Given instruction – Count the lines of the records below that contain the word "Open", with uppercase and lowercase treated as different, and give only the number.

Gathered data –
"""

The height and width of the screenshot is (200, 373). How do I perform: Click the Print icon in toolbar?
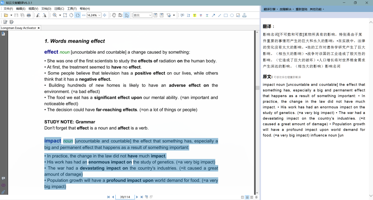(29, 15)
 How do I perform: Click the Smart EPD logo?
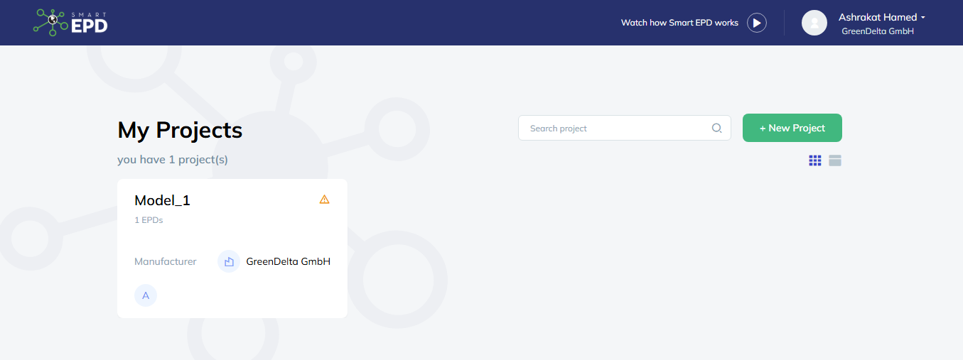[x=70, y=23]
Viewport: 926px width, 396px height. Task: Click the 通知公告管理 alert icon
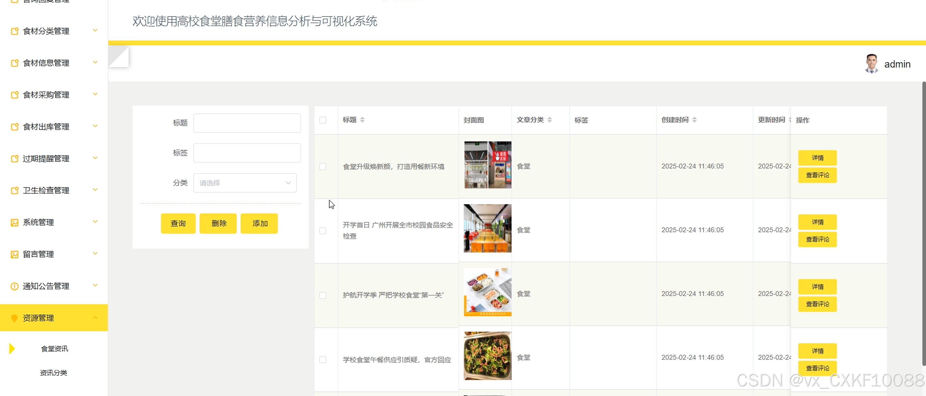pos(14,286)
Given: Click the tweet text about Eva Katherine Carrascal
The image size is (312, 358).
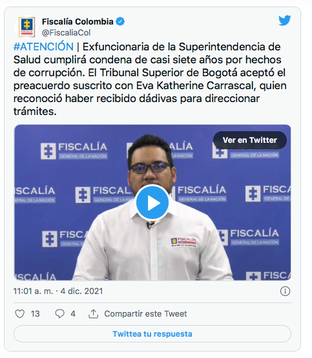Looking at the screenshot, I should pyautogui.click(x=149, y=79).
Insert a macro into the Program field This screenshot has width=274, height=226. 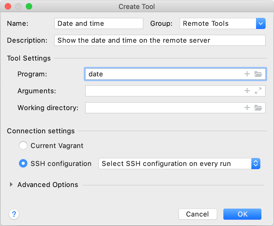[247, 74]
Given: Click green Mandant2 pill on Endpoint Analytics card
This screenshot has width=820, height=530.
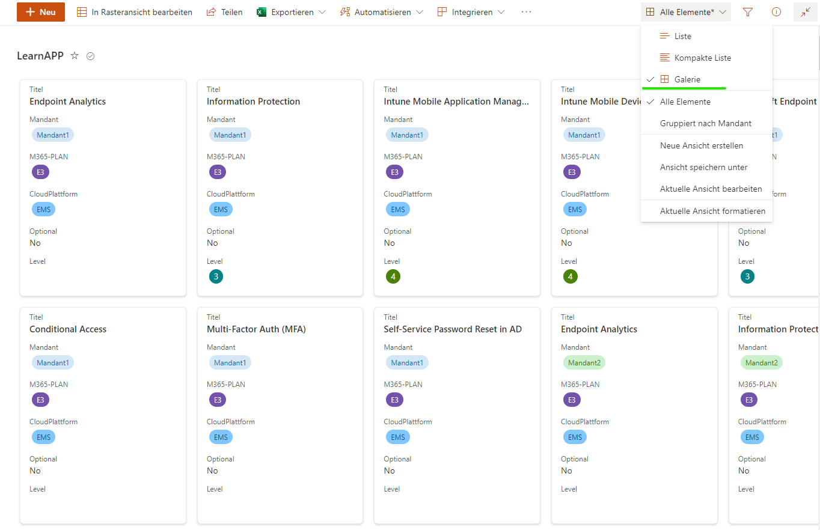Looking at the screenshot, I should pos(584,363).
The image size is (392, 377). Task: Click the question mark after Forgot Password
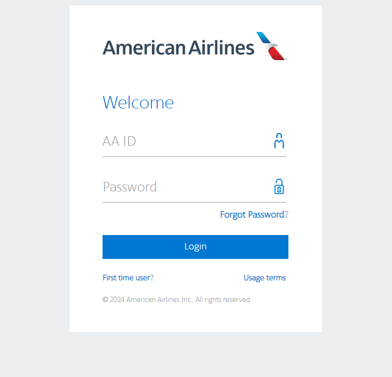[x=286, y=214]
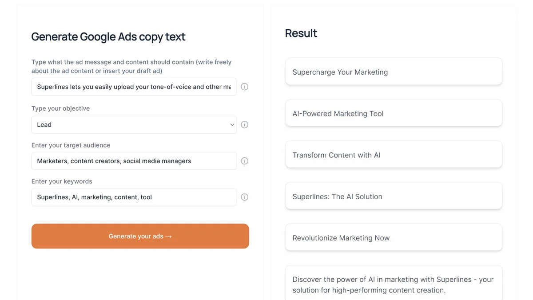This screenshot has height=300, width=533.
Task: Open the Lead objective dropdown
Action: click(x=134, y=125)
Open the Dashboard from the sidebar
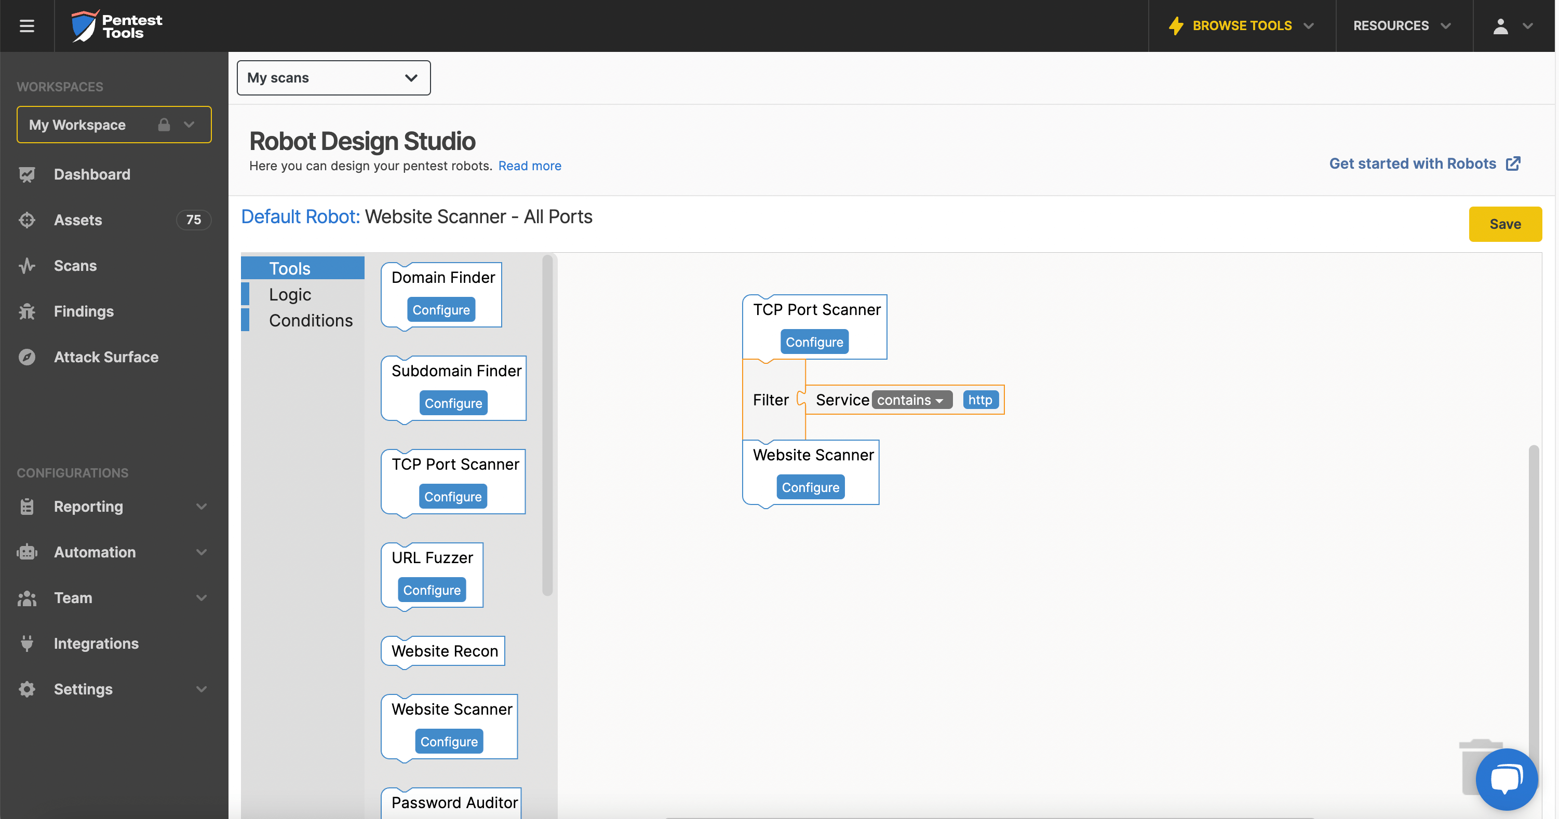Viewport: 1559px width, 819px height. (x=92, y=174)
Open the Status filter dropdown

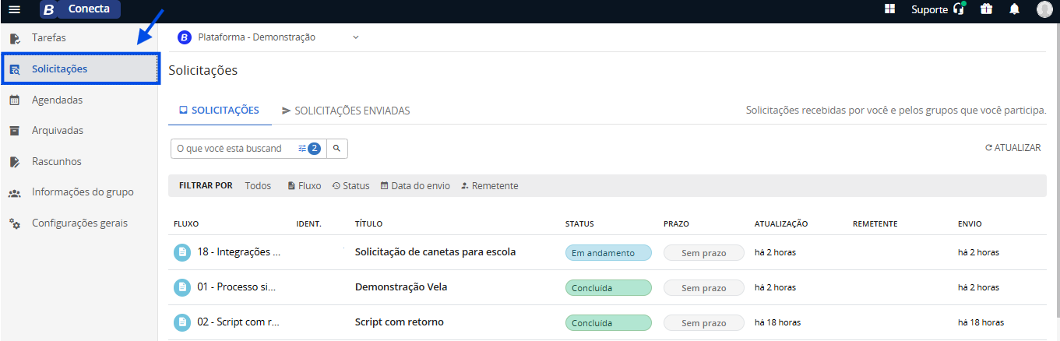350,185
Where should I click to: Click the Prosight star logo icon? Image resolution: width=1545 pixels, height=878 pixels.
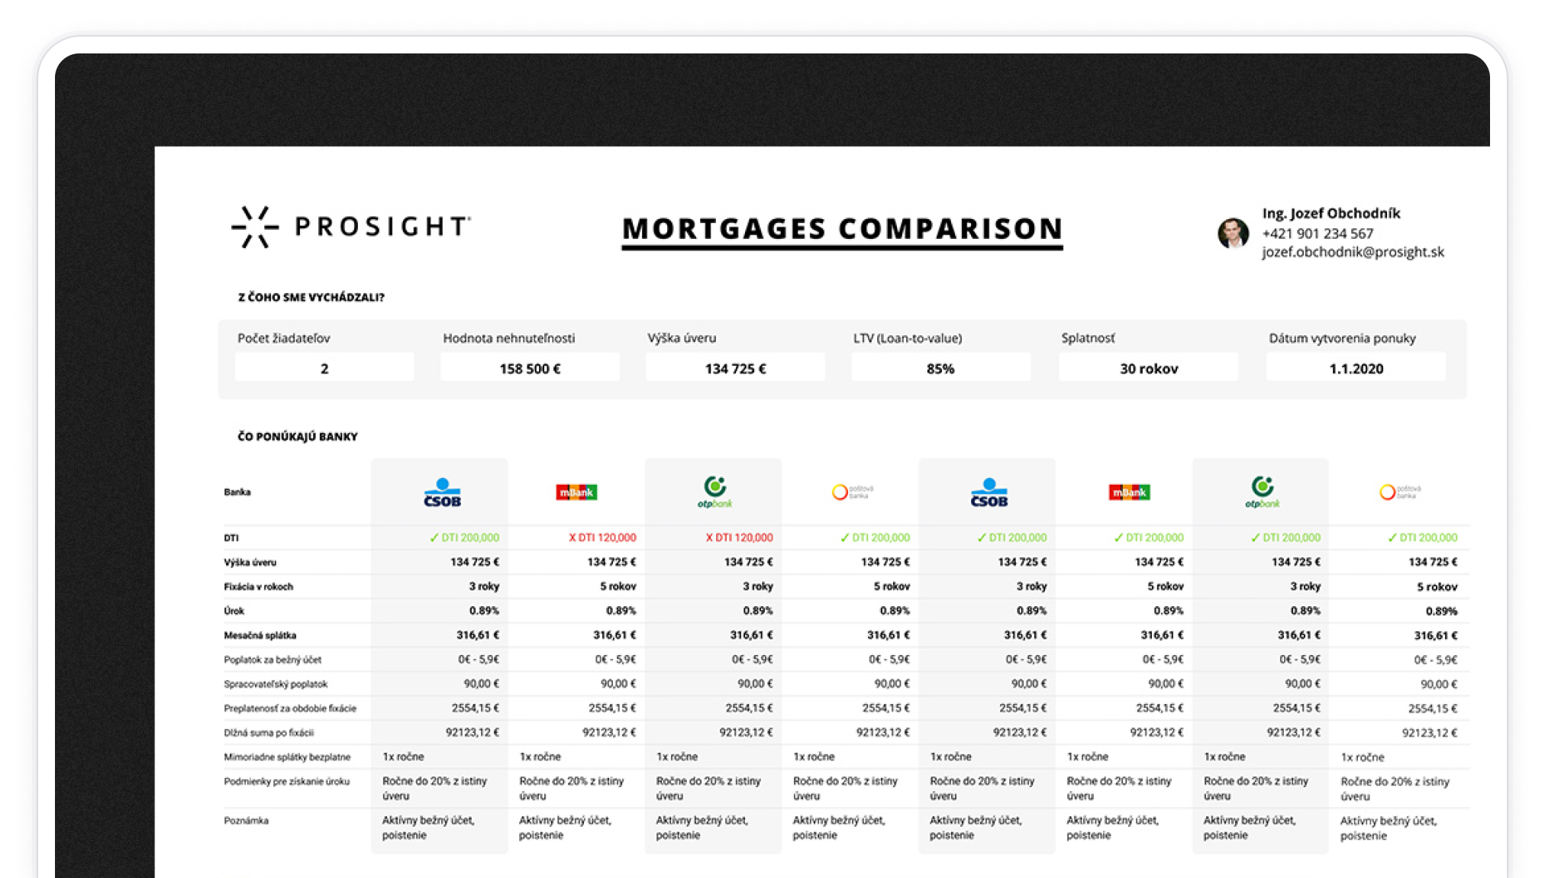254,227
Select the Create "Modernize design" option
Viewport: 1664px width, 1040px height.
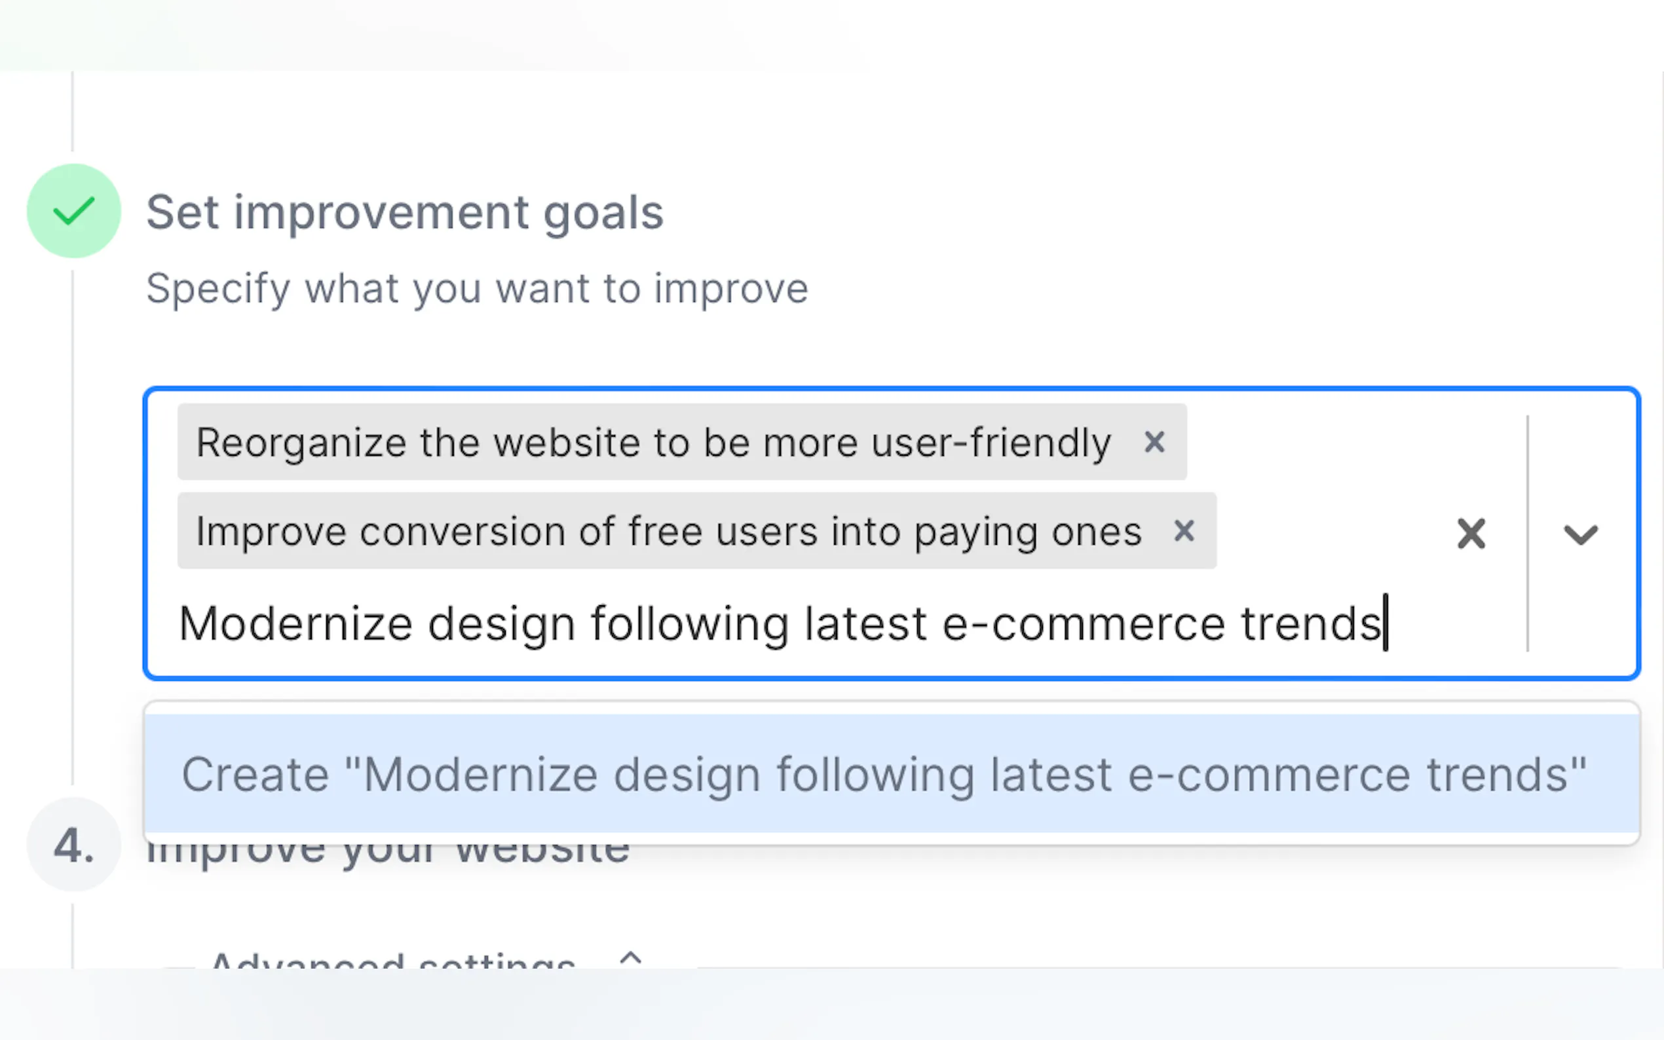click(883, 774)
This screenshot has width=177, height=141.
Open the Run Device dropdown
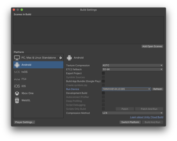click(126, 89)
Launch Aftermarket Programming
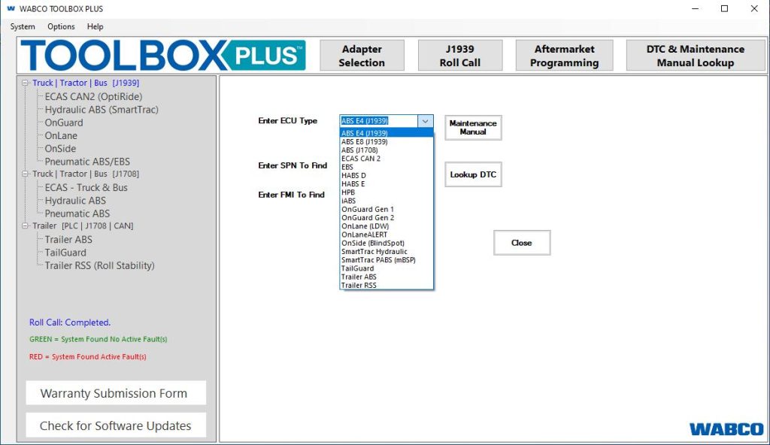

"""

Final result – 4